» TRY IT
Drop the pictures, then repeat every record exactly as it stands.

» SOURCE INFORMATION
━━━━━━━━━━━━━━━━━━━━━━━━━━━━━━

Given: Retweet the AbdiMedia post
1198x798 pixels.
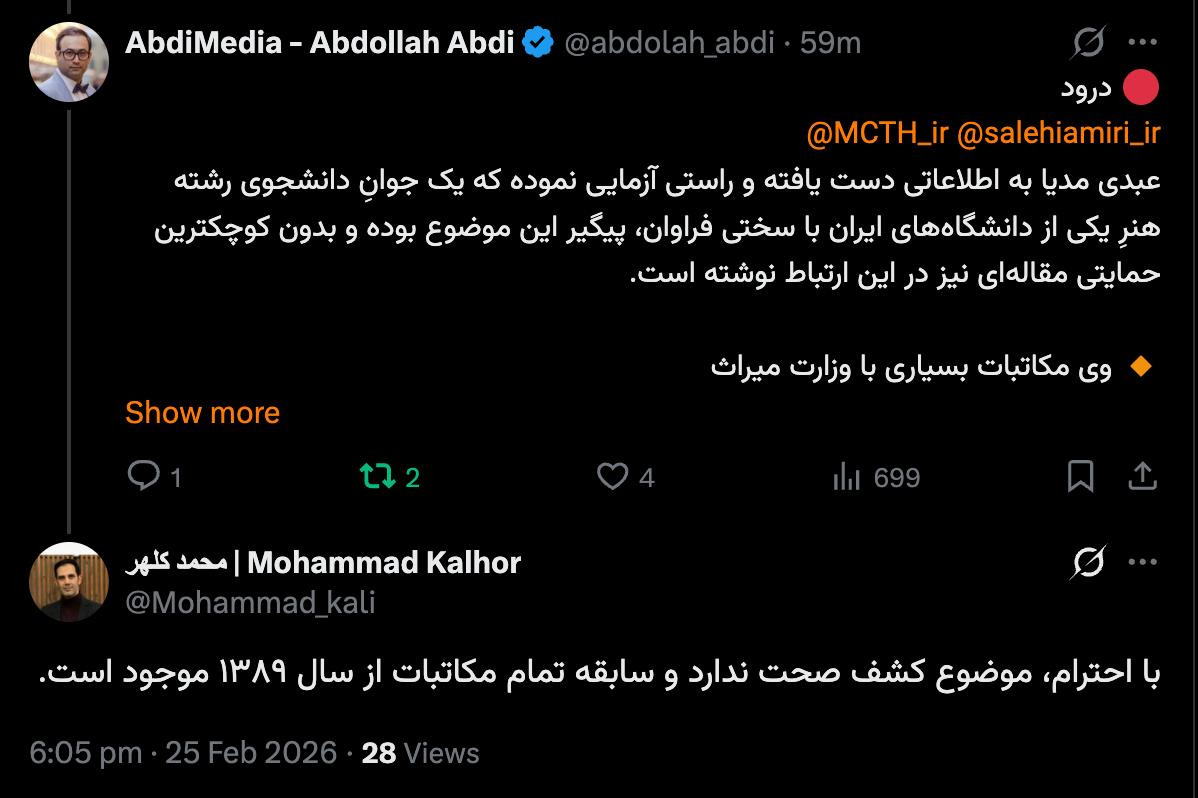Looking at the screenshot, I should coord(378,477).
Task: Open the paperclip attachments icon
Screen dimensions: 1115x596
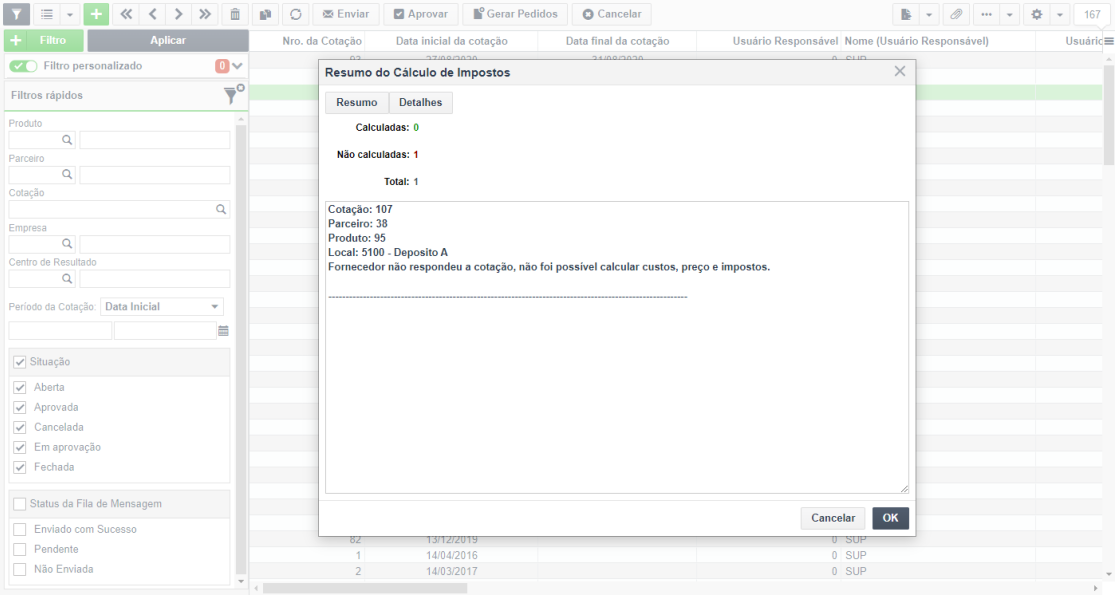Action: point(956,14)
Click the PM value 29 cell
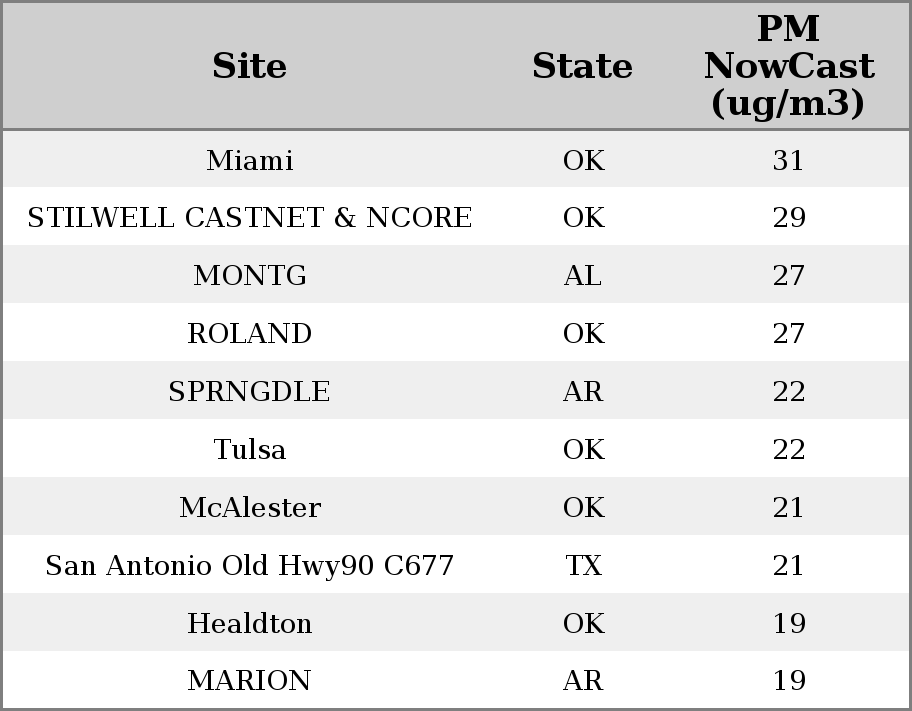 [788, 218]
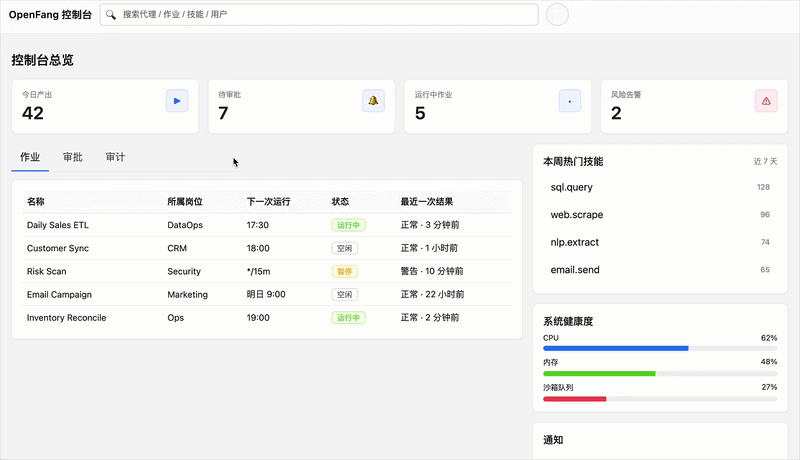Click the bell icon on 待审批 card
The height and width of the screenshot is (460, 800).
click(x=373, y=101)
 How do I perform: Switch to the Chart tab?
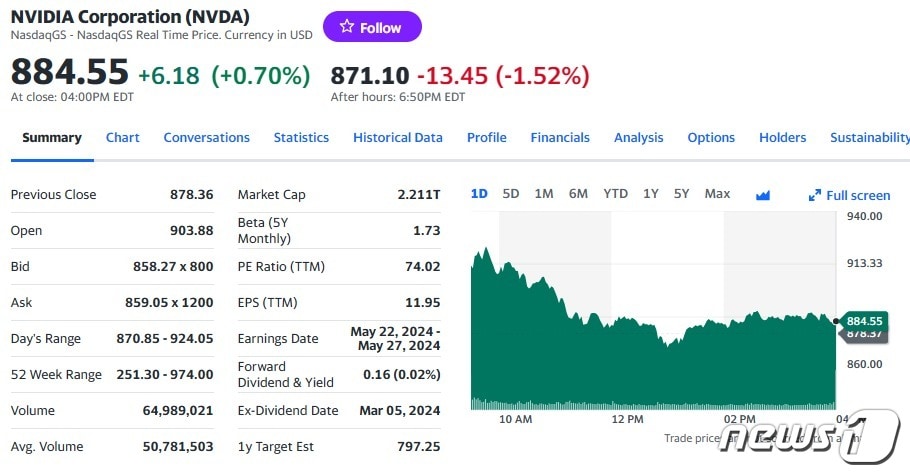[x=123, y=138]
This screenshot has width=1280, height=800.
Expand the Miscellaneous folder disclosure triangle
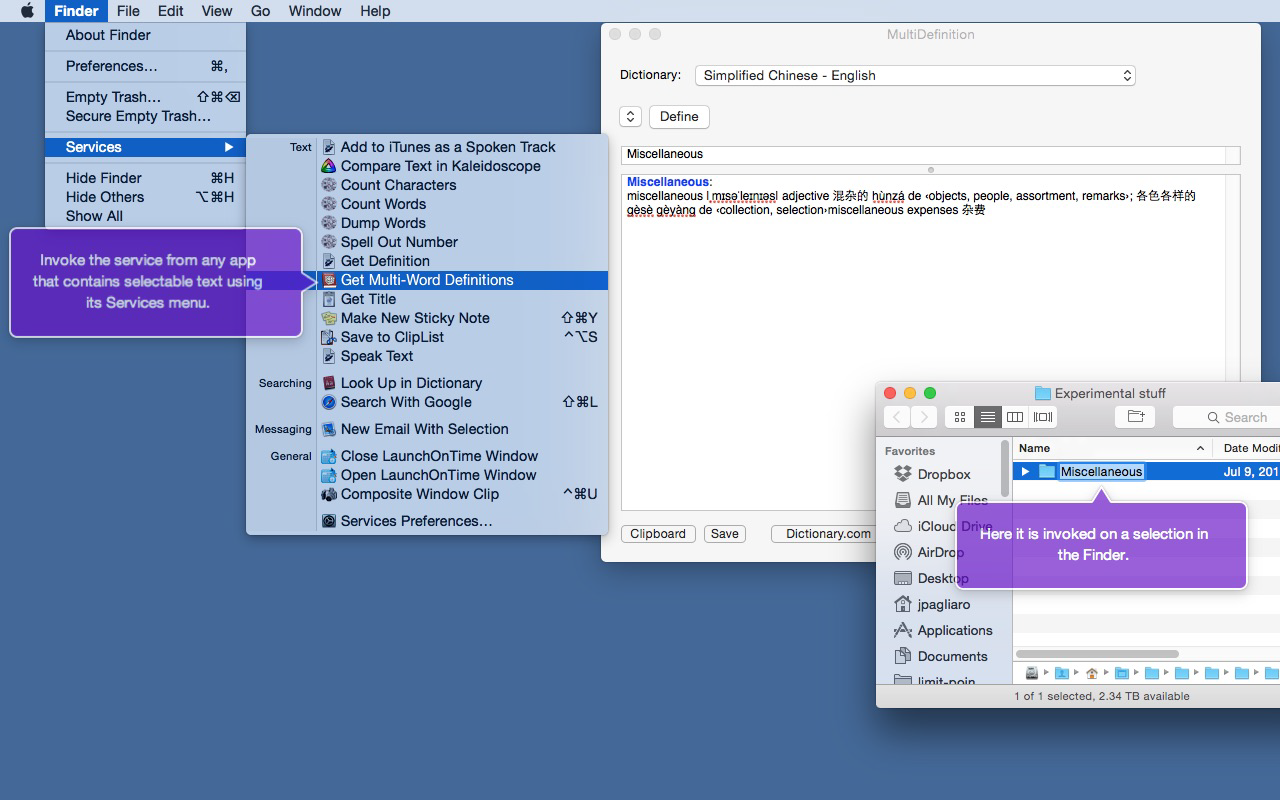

━━━━━━━━━━━━━━━━━━━━━━━━━━━━━━

» ANSWER SPACE
Given: Retweet the AbdiMedia post
1198x798 pixels.
Looking at the screenshot, I should coord(378,477).
Task: Open the paperclip attachments icon
Screen dimensions: 1115x596
Action: point(956,14)
Click the PM value 29 cell
 [788, 218]
Click the bell icon on 待审批 card
The height and width of the screenshot is (460, 800).
click(x=373, y=101)
 How do I perform: Switch to the Chart tab?
[x=123, y=138]
This screenshot has width=1280, height=800.
Expand the Miscellaneous folder disclosure triangle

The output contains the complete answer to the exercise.